К середине лета жаба доплюхала с улицы Качалова до Царицынских прудов. Передвигалась она в основном по ночам, чтобы не быть раздавленной уличным движением. Чем-чем, а инстинктом самосохранения была наделена недюжинным. Иной раз проскальзывали картинки несуществующих воспоминаний: чистейший снег вокруг желтого ампира, прочищенная спецдворником аллея — физкультурные упражнения необходимы для поддержания тонуса упитанного отца даже осажденного, подыхающего города. По ночам улицы Москвы казались ей испаряющейся поверхностью чего-то ноздреватого. К утру она пристраивалась за какой-нибудь противопожарной бочкой под подошвами кем-то забытых сапог или в свалке металлолома и открывала ротовое отверстие. Приглашением, разумеется, тут же начинало пользоваться московское, довольно жирное, комарье. Накушавшееся за ночь чего-то из жильцов комарье само становилось кушаньем жабы. Однажды перед ней открылась перспектива больших достижений: нарастающие зубцы диаграмм, крупные маховики, колеса различных диаметров, уступы сверкающих зданий со шпилями, металлические и фанерные фигуры — все несъедобное, неживое, то есть в том смысле, что небелковое, но тревожащее какой-то другой, прошлой сутью. Среди предметов перспективы то там то сям мелькали лица величиной с дом, макушками вровень со шпилями. К ним жабе хотелось обратить большой и существенный упрек: зачем вы меня так, зачем так насильственно, не по-товарищески? Ведь я ничего не хотел, кроме идеологической чистоты. Быть может, и сами когда-нибудь прошлепаете, прожужжите по Москве в жабьем ли, в комарином ли виде, быть может, поймете хоть что-нибудь из рептильных, илистых истин. Я мог бы остаться с вашими лицами, думала жаба, но меня тянет к соловьям. Нетрудно понять, почему ее тянуло к соловьям, если ознакомиться с партийными документами послевоенного периода.
Итак, она продолжала свой путь, влекомая через весь огромный город, через испарения булочных, столовок, моргов, живодерен, автобаз и красилен, запахом гнили Царицынских прудов.
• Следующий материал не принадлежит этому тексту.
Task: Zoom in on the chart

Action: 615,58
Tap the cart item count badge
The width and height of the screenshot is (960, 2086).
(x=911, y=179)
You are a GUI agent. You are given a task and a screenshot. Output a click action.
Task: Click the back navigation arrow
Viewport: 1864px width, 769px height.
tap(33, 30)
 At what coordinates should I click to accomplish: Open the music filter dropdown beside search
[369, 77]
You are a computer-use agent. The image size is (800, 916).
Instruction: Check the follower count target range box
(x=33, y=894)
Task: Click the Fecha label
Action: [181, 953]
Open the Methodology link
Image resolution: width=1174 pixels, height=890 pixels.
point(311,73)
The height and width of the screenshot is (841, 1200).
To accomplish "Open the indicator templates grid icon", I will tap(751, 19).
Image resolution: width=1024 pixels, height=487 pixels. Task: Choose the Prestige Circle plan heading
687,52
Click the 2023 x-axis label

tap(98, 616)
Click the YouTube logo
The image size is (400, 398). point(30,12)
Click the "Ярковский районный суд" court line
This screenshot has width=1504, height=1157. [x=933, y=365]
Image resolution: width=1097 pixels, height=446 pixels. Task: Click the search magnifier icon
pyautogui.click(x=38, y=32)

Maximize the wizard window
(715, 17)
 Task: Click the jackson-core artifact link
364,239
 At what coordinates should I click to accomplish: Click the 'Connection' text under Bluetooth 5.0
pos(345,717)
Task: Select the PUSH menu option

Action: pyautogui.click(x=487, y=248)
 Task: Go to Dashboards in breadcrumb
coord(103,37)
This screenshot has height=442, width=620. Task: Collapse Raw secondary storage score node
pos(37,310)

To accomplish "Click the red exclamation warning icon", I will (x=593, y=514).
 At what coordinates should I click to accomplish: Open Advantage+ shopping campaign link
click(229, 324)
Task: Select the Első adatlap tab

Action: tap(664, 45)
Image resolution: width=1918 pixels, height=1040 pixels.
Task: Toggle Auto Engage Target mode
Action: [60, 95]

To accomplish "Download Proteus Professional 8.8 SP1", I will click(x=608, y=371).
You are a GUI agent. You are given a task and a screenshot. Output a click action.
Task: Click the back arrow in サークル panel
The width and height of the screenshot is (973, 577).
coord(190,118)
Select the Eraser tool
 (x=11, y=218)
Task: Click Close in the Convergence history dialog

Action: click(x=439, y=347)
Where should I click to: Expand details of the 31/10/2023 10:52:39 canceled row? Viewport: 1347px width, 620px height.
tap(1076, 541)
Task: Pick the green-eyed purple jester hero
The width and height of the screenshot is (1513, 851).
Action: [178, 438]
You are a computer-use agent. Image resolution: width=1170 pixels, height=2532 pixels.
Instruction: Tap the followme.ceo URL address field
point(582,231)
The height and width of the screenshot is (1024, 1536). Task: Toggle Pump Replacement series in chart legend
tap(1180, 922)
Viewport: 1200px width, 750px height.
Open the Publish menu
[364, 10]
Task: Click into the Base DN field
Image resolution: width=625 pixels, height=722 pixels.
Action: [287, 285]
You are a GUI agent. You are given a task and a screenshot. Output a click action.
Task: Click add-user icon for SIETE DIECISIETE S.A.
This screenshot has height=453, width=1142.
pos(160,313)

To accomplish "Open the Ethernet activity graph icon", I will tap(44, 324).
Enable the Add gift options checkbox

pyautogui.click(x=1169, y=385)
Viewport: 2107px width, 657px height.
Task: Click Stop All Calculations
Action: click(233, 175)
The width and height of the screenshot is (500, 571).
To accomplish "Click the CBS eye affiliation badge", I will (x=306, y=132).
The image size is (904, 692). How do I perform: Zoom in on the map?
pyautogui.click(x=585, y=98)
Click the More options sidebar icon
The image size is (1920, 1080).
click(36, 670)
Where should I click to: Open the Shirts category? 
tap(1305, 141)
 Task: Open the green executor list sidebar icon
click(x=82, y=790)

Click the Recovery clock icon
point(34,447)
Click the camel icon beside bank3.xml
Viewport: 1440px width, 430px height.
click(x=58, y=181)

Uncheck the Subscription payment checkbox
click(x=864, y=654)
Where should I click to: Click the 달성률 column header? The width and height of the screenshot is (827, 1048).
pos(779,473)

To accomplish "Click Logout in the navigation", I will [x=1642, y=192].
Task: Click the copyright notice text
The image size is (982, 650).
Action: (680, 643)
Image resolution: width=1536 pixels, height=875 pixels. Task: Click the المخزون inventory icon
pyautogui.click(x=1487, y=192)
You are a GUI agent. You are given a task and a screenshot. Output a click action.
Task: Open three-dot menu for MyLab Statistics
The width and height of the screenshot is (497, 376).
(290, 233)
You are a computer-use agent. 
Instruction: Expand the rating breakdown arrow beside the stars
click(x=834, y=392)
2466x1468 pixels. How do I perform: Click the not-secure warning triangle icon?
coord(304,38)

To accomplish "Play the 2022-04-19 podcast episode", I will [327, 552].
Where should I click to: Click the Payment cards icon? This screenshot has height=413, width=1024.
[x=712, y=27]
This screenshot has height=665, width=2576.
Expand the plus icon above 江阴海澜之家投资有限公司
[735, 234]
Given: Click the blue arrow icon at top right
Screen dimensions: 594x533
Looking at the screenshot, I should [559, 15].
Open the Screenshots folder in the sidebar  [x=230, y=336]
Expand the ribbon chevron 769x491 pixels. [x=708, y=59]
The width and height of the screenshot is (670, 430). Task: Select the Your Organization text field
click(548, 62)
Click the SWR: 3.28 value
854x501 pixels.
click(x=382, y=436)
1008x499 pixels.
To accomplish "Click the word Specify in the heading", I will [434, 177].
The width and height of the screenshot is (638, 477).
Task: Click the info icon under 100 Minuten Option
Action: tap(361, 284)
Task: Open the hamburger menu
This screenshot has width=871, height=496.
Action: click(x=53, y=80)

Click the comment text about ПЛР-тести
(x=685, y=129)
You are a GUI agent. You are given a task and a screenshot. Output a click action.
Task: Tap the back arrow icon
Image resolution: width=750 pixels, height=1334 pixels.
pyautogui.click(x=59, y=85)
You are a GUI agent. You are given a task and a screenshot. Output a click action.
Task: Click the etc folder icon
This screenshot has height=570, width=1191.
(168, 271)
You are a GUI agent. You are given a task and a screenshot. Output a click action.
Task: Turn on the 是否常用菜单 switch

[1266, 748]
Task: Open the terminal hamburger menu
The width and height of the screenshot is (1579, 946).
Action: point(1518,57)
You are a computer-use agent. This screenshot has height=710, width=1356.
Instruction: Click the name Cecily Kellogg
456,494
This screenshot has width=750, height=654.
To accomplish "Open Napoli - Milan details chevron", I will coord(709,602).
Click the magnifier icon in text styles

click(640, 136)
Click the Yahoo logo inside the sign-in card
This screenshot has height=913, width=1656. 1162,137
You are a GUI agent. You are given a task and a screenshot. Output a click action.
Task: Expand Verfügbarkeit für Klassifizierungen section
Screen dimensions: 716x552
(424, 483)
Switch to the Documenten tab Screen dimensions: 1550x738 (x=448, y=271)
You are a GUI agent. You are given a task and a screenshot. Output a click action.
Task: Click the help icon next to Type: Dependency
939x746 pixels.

Однажды ночью в развалинах чего-то старинного жаба встретилась с крысиндой. Последняя лет пятьдесят уже дремала в глубинах этих развалин, слегка питаясь плесенью, то есть почти чистым пенициллином, и уплывая в дремах иной раз очень далеко от этих развалин, в некие блеклые пространства над северным немецким морем, над которым когда-то в подтверждение материалистической модели мира был развеян прах, почему-то имеющий к этой добродушной крысинде самое прямое отношение. Потревоженная работающим в ночную смену бульдозером, крысинда вылезла из своей дремотной щели и вдруг увидела сразу три плана бытия: отдаленное созвездие, не очень далекую, перегруженную цветением ветку сирени с высовывающейся из этой кипени головкой птицы и близкую жабу, буровато-пеговатое существо с прозрачными укоризненными глазами. Какая странная форма существования белковых тел, промелькнуло впервые за 51 год в голове у крысинды, никогда не думала, что такие вещи могут соединиться в столь волшебную комбинацию. Почему-то и созвездие показалось ей в этот момент воплощением белковой молекулы. Бульдозер затих, и тут послышалось сильное, настойчивое, абсолютно уверенное в своем праве на самовыражение пение соловья. Жаба поняла тогда, что она достигла своей цели и что развалины располагаются на берегу большого, водяного, илистого, заросшего по краям осокой, подернутого ряской, немного загрязненного городом, но все еще очаровательного пространства. Попрощавшись с крысиндой, то есть подышав в ее сторону раздувающимися и опадающими боками и грудью, авось еще увидимся среди этой фантасмагории, она поплюхала вниз по осколкам двухсотлетнего кирпича, упала в первый же маленький, отражающий многозначительную комбинацию звезд заливчик, тут же непроизвольно нажралась ряски вкупе с личинками все того же комарья и приготовилась внимать.